48, 95, and Counting

This has been a year of self-discovery for me. I started a new job, celebrated my one-year wedding anniversary, and have been exploring new interests in an effort to meet new people and expand my horizons. One of my renewed interests through all of this has been my love of stories.

The opportunity to practice writing and tell some of my own stories via blogging has been exciting and liberating. While there is still much work to do, I am slowly finding my voice. Through writing the world around me is beginning to make more sense and I see now that it holds so much more meaning than I realized. This is my 48th post (and counting).

I have found a lot of inspiration through the stories of others, in their styles of storytelling and in the stories they choose to tell, whether true or fictional. I discovered a few captivating podcasts this year that I highly recommend: This American Life, The Moth, and TED Radio Hour.

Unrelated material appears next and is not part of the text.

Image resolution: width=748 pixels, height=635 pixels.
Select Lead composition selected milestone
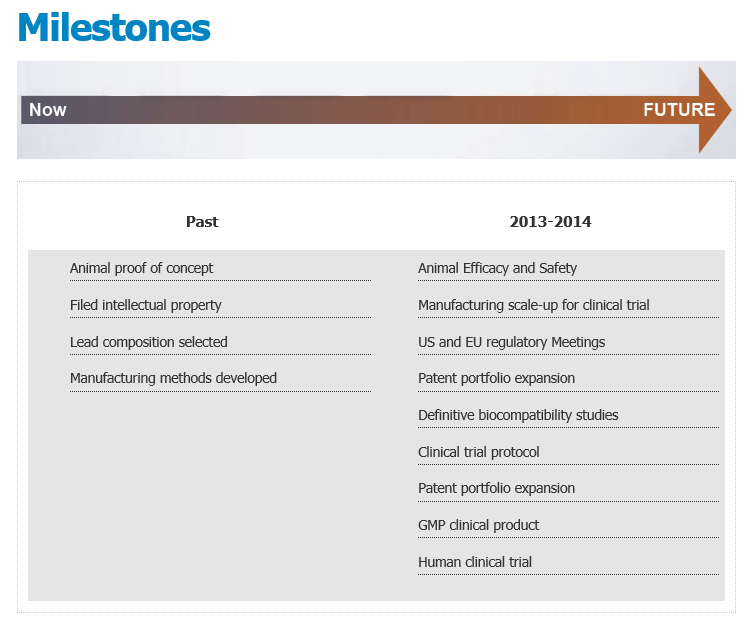(149, 342)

Additionally, I am astounded to say that I have read 95 books this year (and counting). In all fairness more than half of those were audiobooks consumed while commuting, walking the dogs, or doing chores. But yes, 95!

A handful stood out from all the rest, so in celebration of a successful year of writing and reading, here are a few recommendations:

Just Mercy (Nonfiction, Memoir) – This book changed me. It awakened in me a deep sense of compassion that I was unaware had grown dormant. I cried through every case story in which author Bryan Stevenson struggles to free the criminally convicted from death row. I laid awake thinking about each chapter as I finished them. Everyone should read it. Everyone.


The Bone Clocks (Fantasy) – David Mitchell’s writing talent is off the charts. It is rare that I find myself in pure awe at the skill of storytelling alone, but he is a master of his craft. The story starts with a teenage girl who has psychic abilities but weaves us through encounters with other complex characters all interconnected by a supernatural struggle for control.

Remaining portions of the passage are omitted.